:: Task ::
Can you format the lines of the listing below as a JSON list of strings, one string per line and blank lines left out, from the line with "The height and width of the screenshot is (1568, 724)." up to and including the line with "Action: 191,449"?

:: Extracted records ::

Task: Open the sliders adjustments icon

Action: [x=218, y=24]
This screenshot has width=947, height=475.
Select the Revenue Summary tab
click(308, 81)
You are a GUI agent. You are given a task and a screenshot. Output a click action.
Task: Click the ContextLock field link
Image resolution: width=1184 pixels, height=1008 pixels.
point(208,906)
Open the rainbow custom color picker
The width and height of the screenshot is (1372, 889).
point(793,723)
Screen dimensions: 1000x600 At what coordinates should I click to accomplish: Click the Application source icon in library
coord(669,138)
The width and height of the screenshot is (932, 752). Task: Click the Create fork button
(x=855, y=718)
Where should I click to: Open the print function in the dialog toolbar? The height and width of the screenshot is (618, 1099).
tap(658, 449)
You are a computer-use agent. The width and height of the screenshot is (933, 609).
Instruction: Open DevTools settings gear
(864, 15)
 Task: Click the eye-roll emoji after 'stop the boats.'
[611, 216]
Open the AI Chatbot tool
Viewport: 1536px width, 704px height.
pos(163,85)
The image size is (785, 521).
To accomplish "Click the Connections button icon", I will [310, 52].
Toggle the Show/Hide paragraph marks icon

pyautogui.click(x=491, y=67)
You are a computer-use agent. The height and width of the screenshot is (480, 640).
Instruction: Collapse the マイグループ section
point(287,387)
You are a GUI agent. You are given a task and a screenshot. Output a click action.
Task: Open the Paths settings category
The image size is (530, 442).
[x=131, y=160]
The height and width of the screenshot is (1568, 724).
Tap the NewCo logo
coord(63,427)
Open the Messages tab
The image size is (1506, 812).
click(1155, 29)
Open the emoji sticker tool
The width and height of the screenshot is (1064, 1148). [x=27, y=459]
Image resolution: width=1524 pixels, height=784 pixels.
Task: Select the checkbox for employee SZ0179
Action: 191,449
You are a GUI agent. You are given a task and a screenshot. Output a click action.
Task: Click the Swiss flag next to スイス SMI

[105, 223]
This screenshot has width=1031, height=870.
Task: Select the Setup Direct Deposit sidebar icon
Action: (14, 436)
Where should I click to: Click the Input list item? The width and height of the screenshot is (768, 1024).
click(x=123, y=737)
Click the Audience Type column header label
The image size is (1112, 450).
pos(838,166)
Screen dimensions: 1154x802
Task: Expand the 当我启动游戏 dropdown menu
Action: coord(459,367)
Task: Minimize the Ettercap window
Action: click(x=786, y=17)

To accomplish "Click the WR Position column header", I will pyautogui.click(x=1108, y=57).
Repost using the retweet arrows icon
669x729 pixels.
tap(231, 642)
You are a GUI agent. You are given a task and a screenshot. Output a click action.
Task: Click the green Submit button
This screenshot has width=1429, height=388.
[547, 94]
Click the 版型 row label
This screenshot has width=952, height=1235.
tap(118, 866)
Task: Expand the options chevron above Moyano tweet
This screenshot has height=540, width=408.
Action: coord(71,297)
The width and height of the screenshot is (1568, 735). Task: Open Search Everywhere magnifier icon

:: Task answer ::
[
  "The height and width of the screenshot is (1568, 724).",
  "Tap the NewCo logo",
  "coord(63,427)",
  "Open the Messages tab",
  "The image size is (1506, 812).",
  "click(1155, 29)",
  "Open the emoji sticker tool",
  "The width and height of the screenshot is (1064, 1148). [x=27, y=459]",
  "Image resolution: width=1524 pixels, height=784 pixels.",
  "Task: Select the checkbox for employee SZ0179",
  "Action: 191,449"
]